Let us take the example of Islam to examine how religious injunctions and prescriptions enjoin upon its followers to engage in behaviours that could be termed as prosocial behaviour.

Islam is a religion based on a total submission to the will of the Almighty.

According to Islam, Allah has appointed the human soul as His Khalifah (vicegerent) in this world. He has invested it with a certain authority, and given it certain responsibilities and obligations for the fulfillment of which He has endowed it with the best and most suitable physical frame. (Maududi). In his capacity as the vicegerent (Khalifah) of God, man is answerable to Him for all his activities. It is his duty to use all the powers that he has been given in accordance with the Divine will. He should utilize to the fullest extent all the faculties and potentialities bestowed upon him for seeking Allah’s approval.

In his dealings with other people he should behave in such a way as to try to please Allah. In brief, all his energies should be directed towards regulating the affairs of this world in the way in which Allah wants them to be regulated. The better a man does this, with a sense of responsibility, obedience and humility, and with the object of seeking the pleasure of the Lord, the nearer will he be to Allah. Islam rejects and condemns the ascetic view of life, and proposes that the spiritual development of man would take place not outside this world but inside it. The real place for the growth of the spirit is in the midst of life and not in solitary hibernation. In Islam, spiritual development is synonymous with nearness to Allah. Distance from Allah signifies, in Islam, the spiritual fall and decay of man.

Maududi [10] points out that what will distinguish the actions of the secular and religious will be the nature of their relationship with Allah and the aims behind their actions. Whatever a religious man does, will be done with the feeling that he is answerable to Allah, that he must try to secure Divine pleasure, that his actions must be in accordance with Allah’s laws. A secular person will be indifferent towards Allah and will be guided in his actions only by his personal motives. This difference makes the whole of the material life of a man of religion a totally spiritual venture, and the whole of the life of a secular person an existence devoid of the spark of spirituality. Thus spirituality is linking of actions to the purpose of life. Actions on their own, without using this framework are just actions or material constructs.
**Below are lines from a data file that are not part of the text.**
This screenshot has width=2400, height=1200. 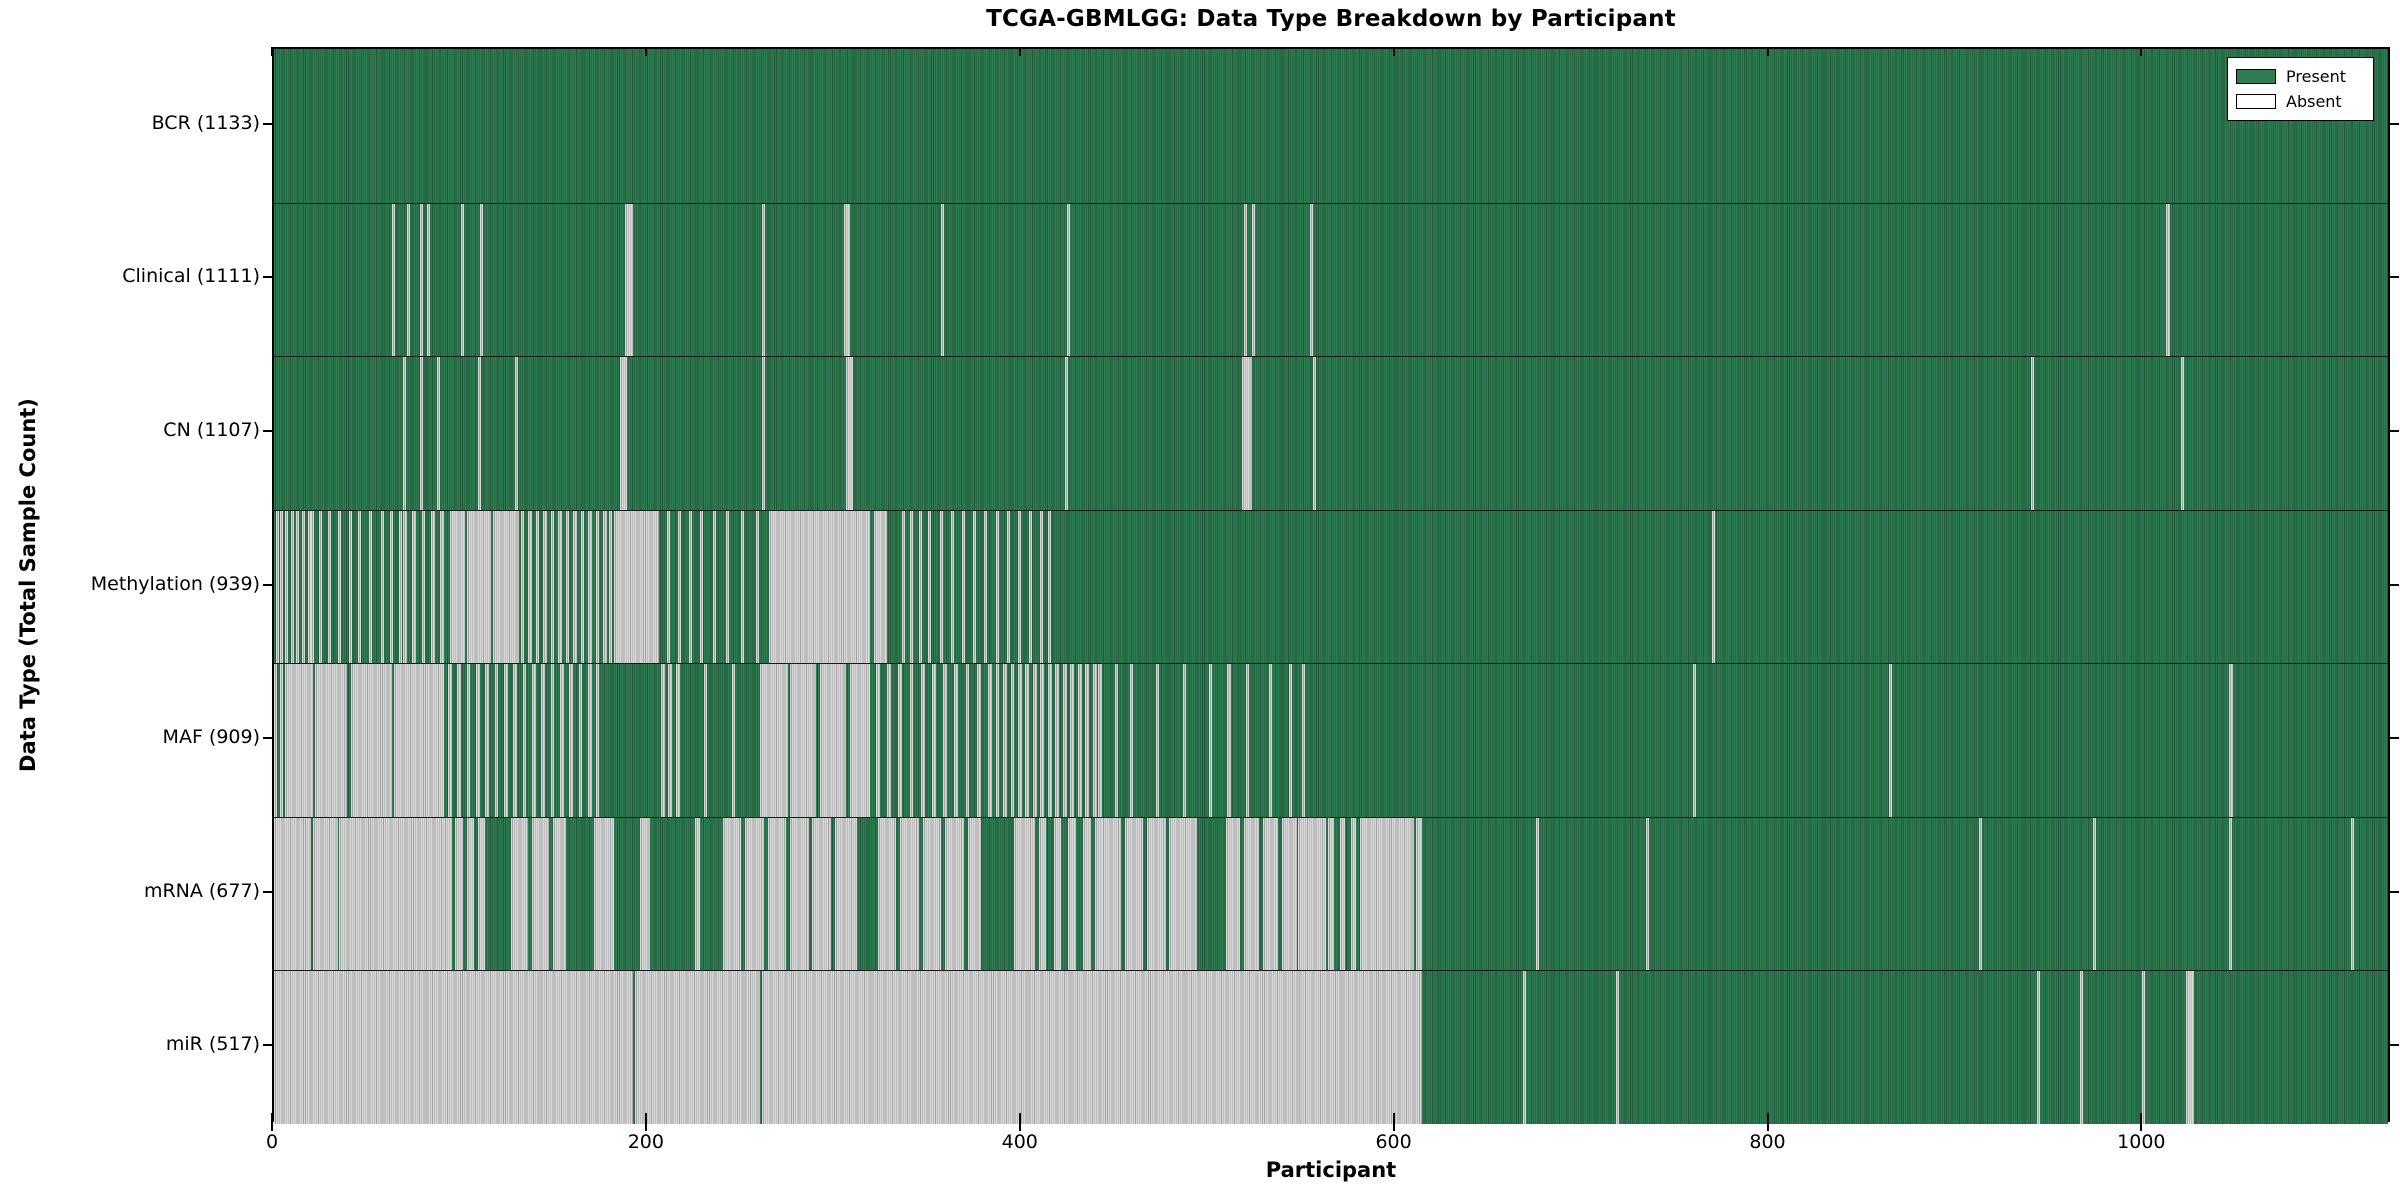 I want to click on absent-swatch, so click(x=2256, y=102).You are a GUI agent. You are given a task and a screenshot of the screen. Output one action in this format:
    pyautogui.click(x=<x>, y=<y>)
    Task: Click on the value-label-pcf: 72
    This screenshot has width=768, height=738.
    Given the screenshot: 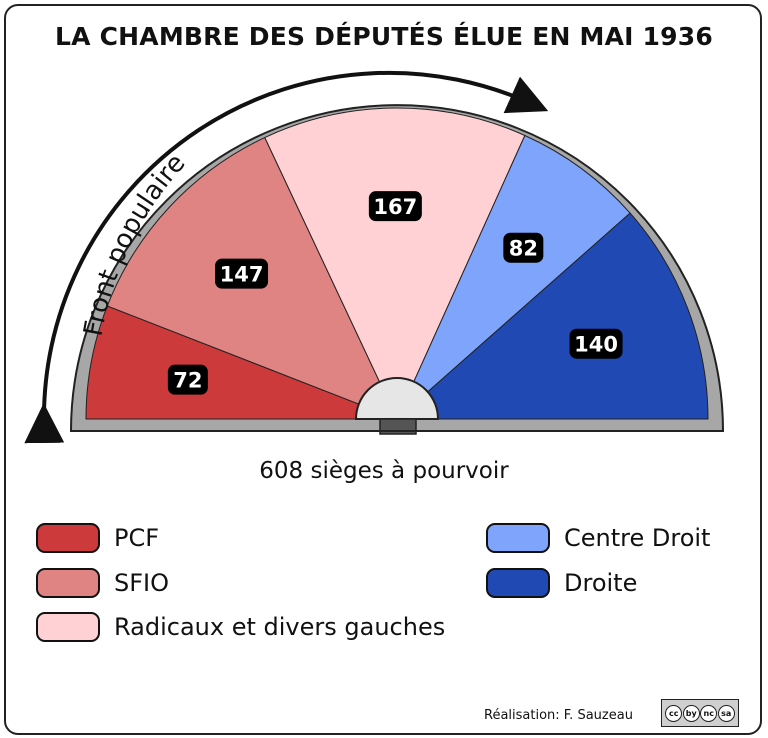 What is the action you would take?
    pyautogui.click(x=188, y=380)
    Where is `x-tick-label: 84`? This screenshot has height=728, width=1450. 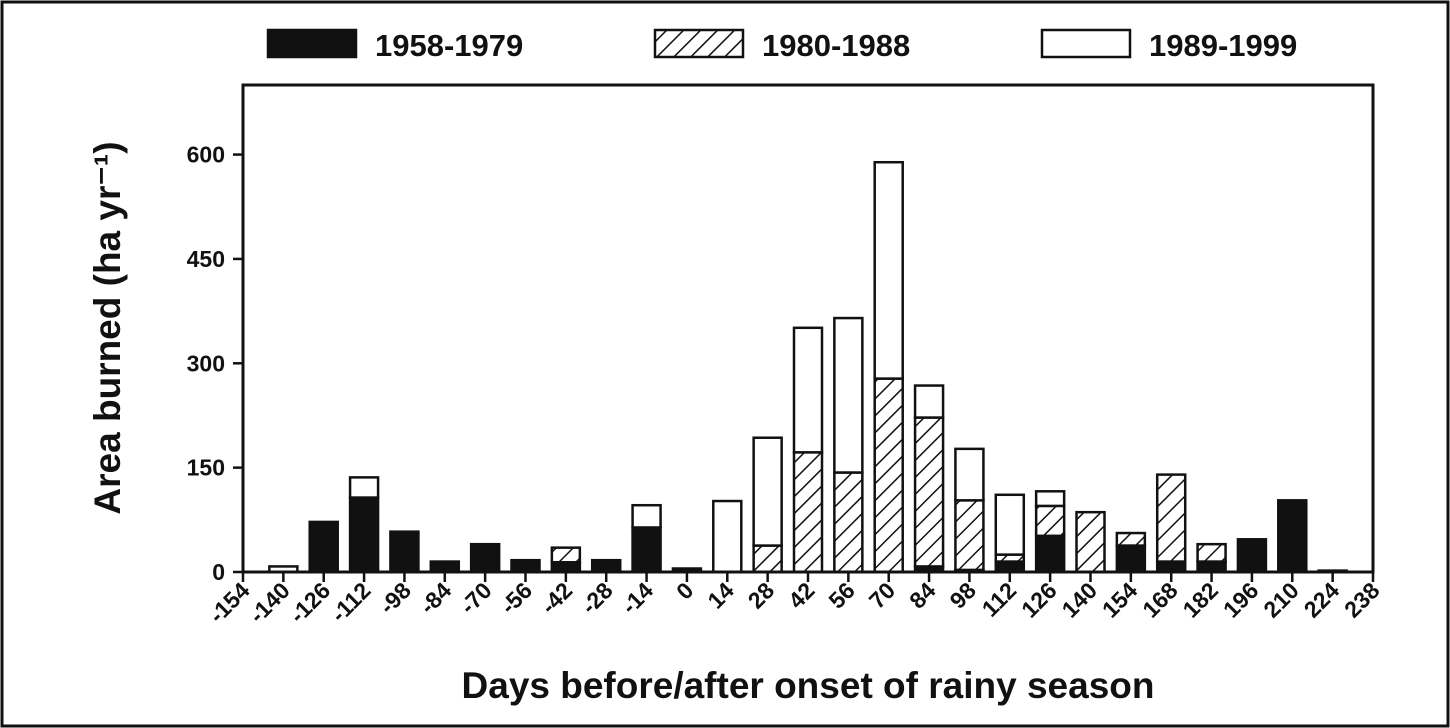 x-tick-label: 84 is located at coordinates (922, 596).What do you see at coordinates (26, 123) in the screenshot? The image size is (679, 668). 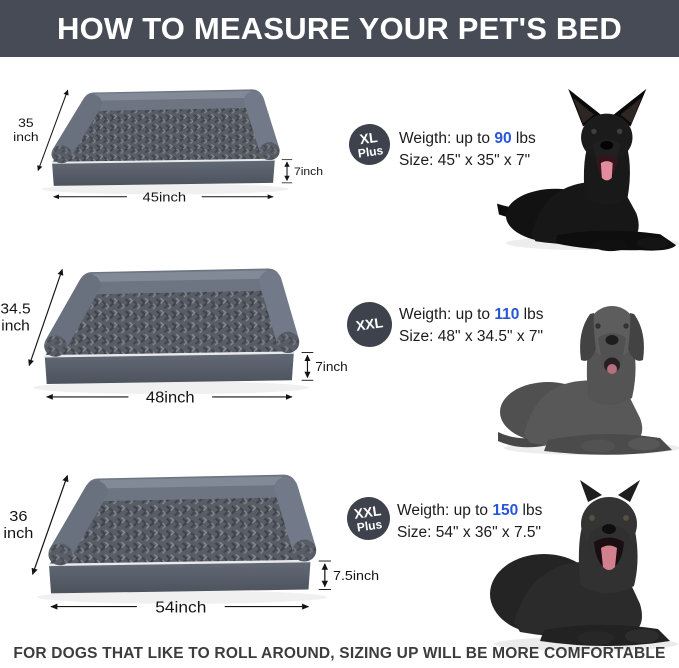 I see `depth-value-label: 35` at bounding box center [26, 123].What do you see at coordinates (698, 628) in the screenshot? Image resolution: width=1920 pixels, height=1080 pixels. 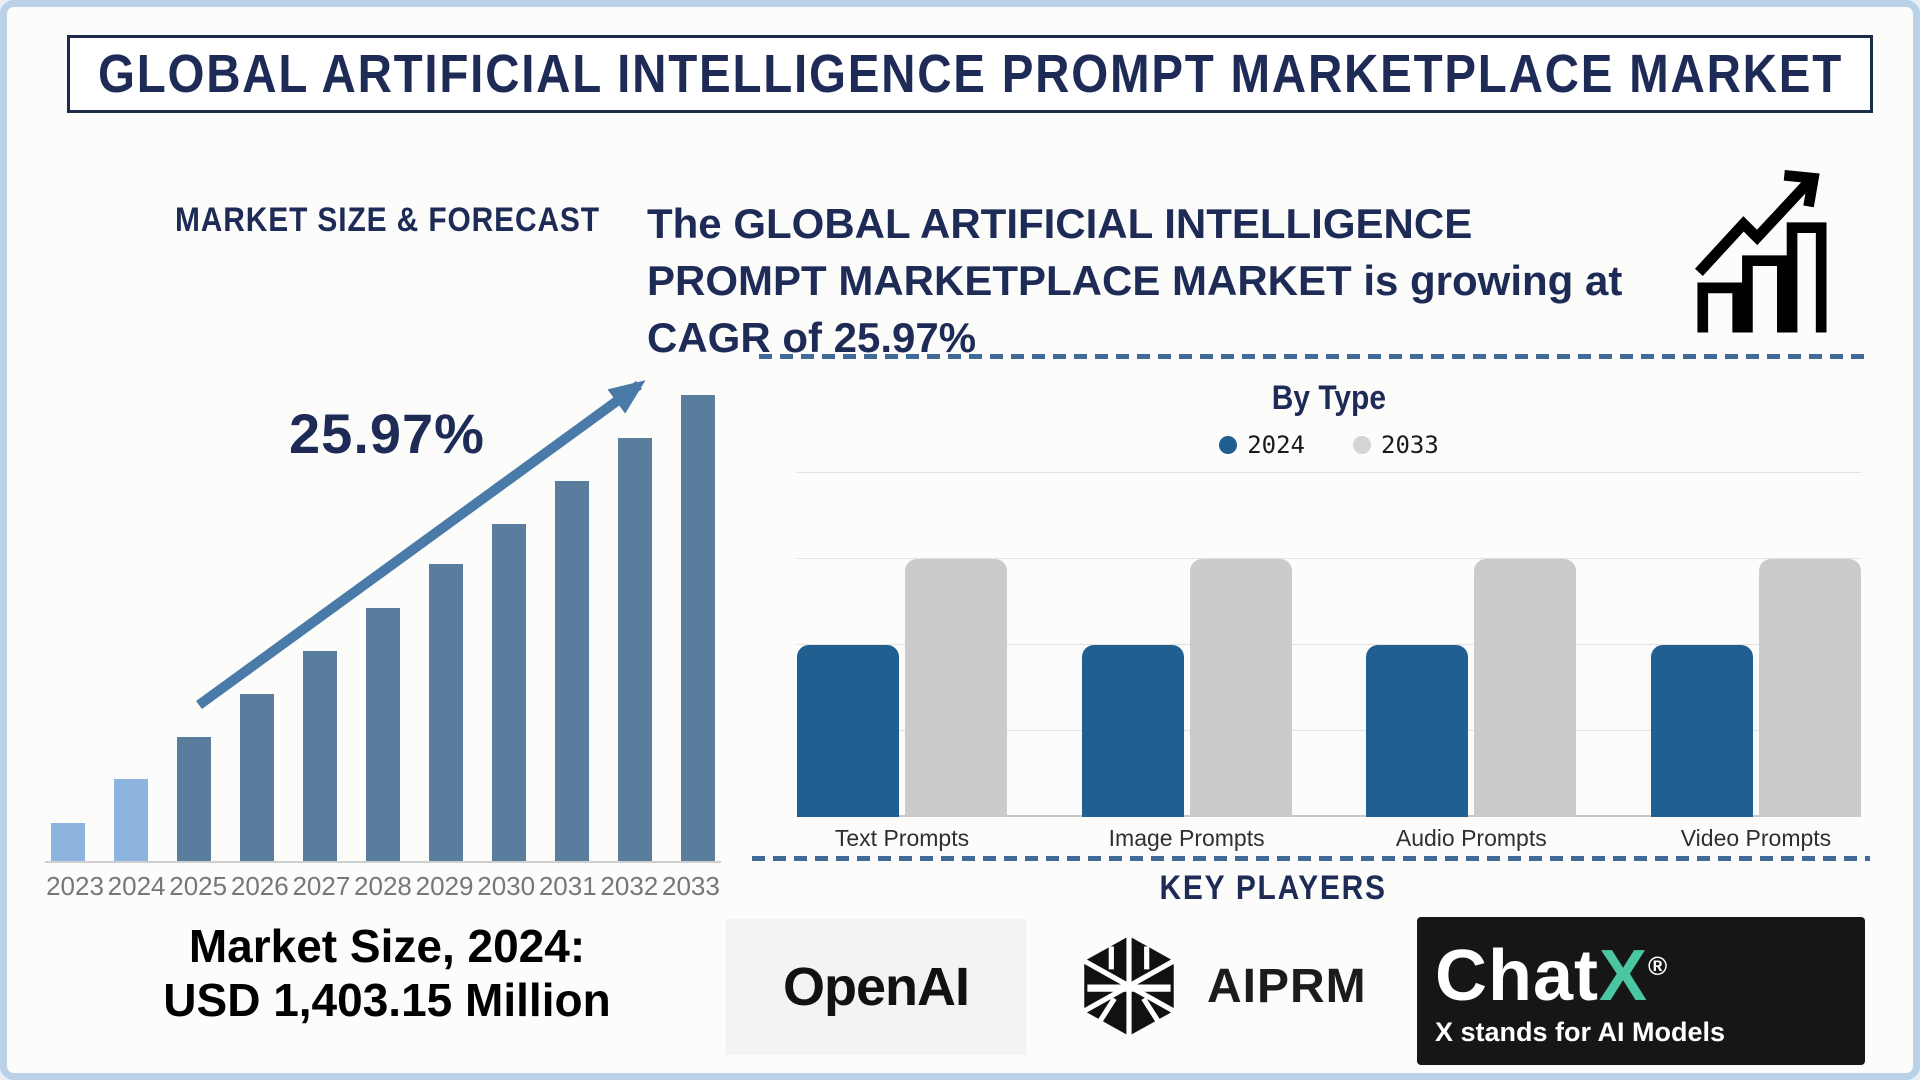 I see `forecast-bar-2033` at bounding box center [698, 628].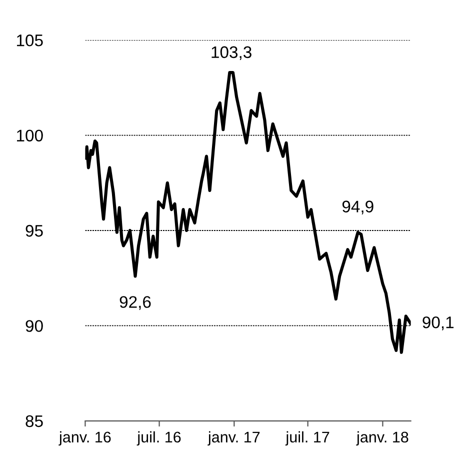 The image size is (476, 461). I want to click on x-tick-label: janv. 18, so click(382, 438).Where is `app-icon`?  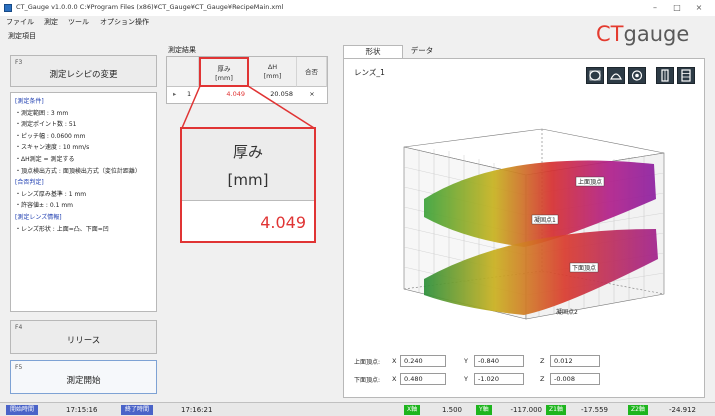 app-icon is located at coordinates (8, 8). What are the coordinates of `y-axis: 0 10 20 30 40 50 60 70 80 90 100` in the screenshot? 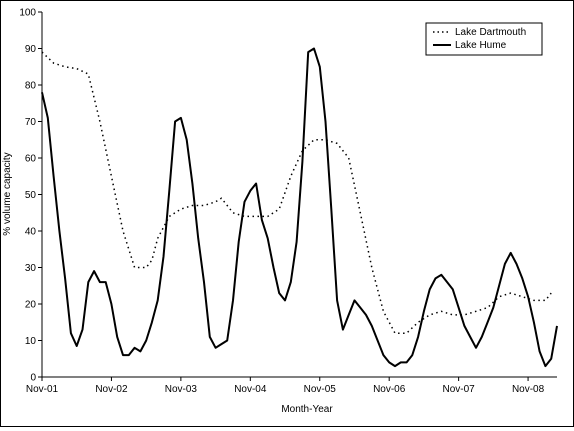 It's located at (31, 196).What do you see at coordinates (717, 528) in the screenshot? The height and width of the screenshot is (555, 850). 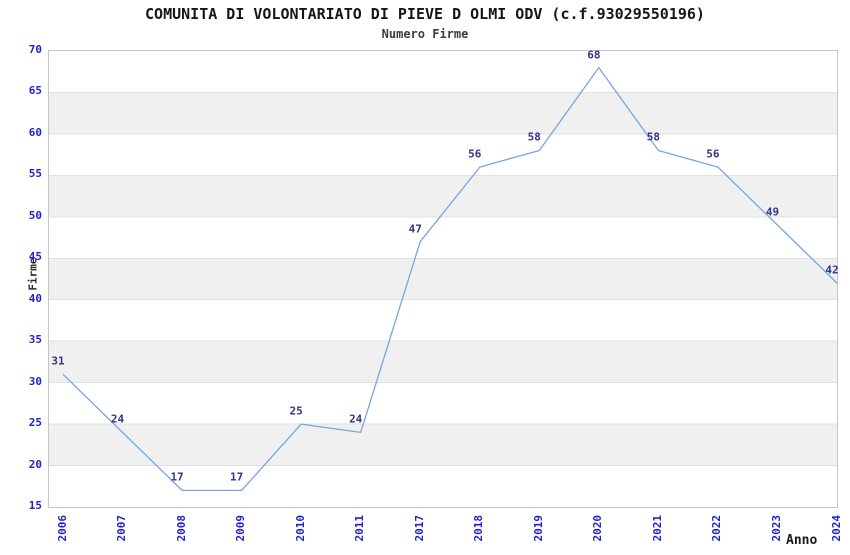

The Islamic road to achieve spirituality passes through several stages, starting from Iman (faith) and progressing towards It~at (obedience, subservience), Taqwa (piety, Allah consciousness), to Ihis~an (Godliness). Faith (Iman) in Islam is a state of happiness acquired by virtue of positive action and constructive conceptions as well as dynamic and effective measures (Hammudah AA [11] ). According to Islam, true faith has a decisive effect on the spiritual and material lot of man, and also on his personal and social behaviour as well as his political conduct and economic life. There are numerous references in the Holy Quran and traditions of the Prophet on this aspect.

The laws of practical ethics in the holy Quran rest largely upon the principles of justice, but charity, philanthropy, generosity, gratitude and sincerity are also recommended. Strict honesty is demanded in business dealings, with just balances, and upright intentions. Lies of all kinds are condemned, the taking of bribes is strictly forbidden. This is especially the case in regard to trusts concerning orphans. Wrong to the orphan is held to be a grievous sin, and in many Suras of the holy Quran there are one or two verses which say in effect ‘ Do not touch the property of orphans’. Charity and philanthropy occupy a very important place. There are several commands like ‘ Pray, give alms, and the good which you do will find with God, who sees all your actions’ (Patrick, 1901).

Thus we see that one the one hand, Allah commands man to follow all is commands and injunctions, yet at the same time prescribes a prosocial behavioural path for him to follow. In essence, the spirituality of Islam is in fact the righteous and prosocial behavior with the knowledge that it is being done with the pure intention of pleasing Allah.